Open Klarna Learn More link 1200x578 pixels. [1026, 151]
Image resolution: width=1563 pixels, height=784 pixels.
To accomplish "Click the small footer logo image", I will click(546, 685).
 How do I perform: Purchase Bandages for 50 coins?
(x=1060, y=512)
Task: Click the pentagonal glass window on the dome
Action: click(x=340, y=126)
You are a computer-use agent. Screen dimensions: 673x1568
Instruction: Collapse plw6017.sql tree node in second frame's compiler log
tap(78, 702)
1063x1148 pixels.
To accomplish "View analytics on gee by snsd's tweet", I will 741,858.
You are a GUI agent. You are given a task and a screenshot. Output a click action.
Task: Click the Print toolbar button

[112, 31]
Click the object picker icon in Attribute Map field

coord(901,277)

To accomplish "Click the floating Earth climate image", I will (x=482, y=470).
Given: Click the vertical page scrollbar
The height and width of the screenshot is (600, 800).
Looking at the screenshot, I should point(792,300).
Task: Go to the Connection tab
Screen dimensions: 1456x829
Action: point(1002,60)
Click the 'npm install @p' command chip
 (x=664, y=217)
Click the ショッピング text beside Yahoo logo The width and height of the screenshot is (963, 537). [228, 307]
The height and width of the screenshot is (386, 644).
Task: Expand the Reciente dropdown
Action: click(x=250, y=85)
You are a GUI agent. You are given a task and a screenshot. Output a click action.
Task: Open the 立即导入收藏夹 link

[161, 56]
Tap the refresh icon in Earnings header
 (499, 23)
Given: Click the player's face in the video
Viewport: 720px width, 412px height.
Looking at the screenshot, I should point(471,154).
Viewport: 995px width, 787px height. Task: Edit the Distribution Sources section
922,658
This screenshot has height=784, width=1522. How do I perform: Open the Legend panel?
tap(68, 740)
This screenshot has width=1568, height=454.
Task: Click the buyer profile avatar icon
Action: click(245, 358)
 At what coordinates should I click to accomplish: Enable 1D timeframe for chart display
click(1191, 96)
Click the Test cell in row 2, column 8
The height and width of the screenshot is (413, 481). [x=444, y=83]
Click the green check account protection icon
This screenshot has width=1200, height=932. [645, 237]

## Task instructions
Reproduce each of the items above verbatim, keeping every line unchanged and in its original order.

## Result for this exercise
Open Klarna Learn More link 1200x578 pixels. [1026, 151]
Image resolution: width=1563 pixels, height=784 pixels.
To accomplish "Click the small footer logo image", I will click(546, 685).
 How do I perform: Purchase Bandages for 50 coins?
(x=1060, y=512)
Task: Click the pentagonal glass window on the dome
Action: click(x=340, y=126)
You are a computer-use agent. Screen dimensions: 673x1568
Instruction: Collapse plw6017.sql tree node in second frame's compiler log
tap(78, 702)
1063x1148 pixels.
To accomplish "View analytics on gee by snsd's tweet", I will 741,858.
You are a GUI agent. You are given a task and a screenshot. Output a click action.
Task: Click the Print toolbar button

[112, 31]
Click the object picker icon in Attribute Map field

coord(901,277)

To accomplish "Click the floating Earth climate image", I will (x=482, y=470).
Given: Click the vertical page scrollbar
The height and width of the screenshot is (600, 800).
Looking at the screenshot, I should point(792,300).
Task: Go to the Connection tab
Screen dimensions: 1456x829
Action: point(1002,60)
Click the 'npm install @p' command chip
 (x=664, y=217)
Click the ショッピング text beside Yahoo logo The width and height of the screenshot is (963, 537). [228, 307]
The height and width of the screenshot is (386, 644).
Task: Expand the Reciente dropdown
Action: click(x=250, y=85)
You are a GUI agent. You are given a task and a screenshot. Output a click action.
Task: Open the 立即导入收藏夹 link

[161, 56]
Tap the refresh icon in Earnings header
 (499, 23)
Given: Click the player's face in the video
Viewport: 720px width, 412px height.
Looking at the screenshot, I should point(471,154).
Viewport: 995px width, 787px height. Task: Edit the Distribution Sources section
922,658
This screenshot has height=784, width=1522. How do I perform: Open the Legend panel?
tap(68, 740)
This screenshot has width=1568, height=454.
Task: Click the buyer profile avatar icon
Action: click(245, 358)
 At what coordinates should I click to accomplish: Enable 1D timeframe for chart display
click(1191, 96)
Click the Test cell in row 2, column 8
The height and width of the screenshot is (413, 481). [x=444, y=83]
Click the green check account protection icon
This screenshot has width=1200, height=932. [645, 237]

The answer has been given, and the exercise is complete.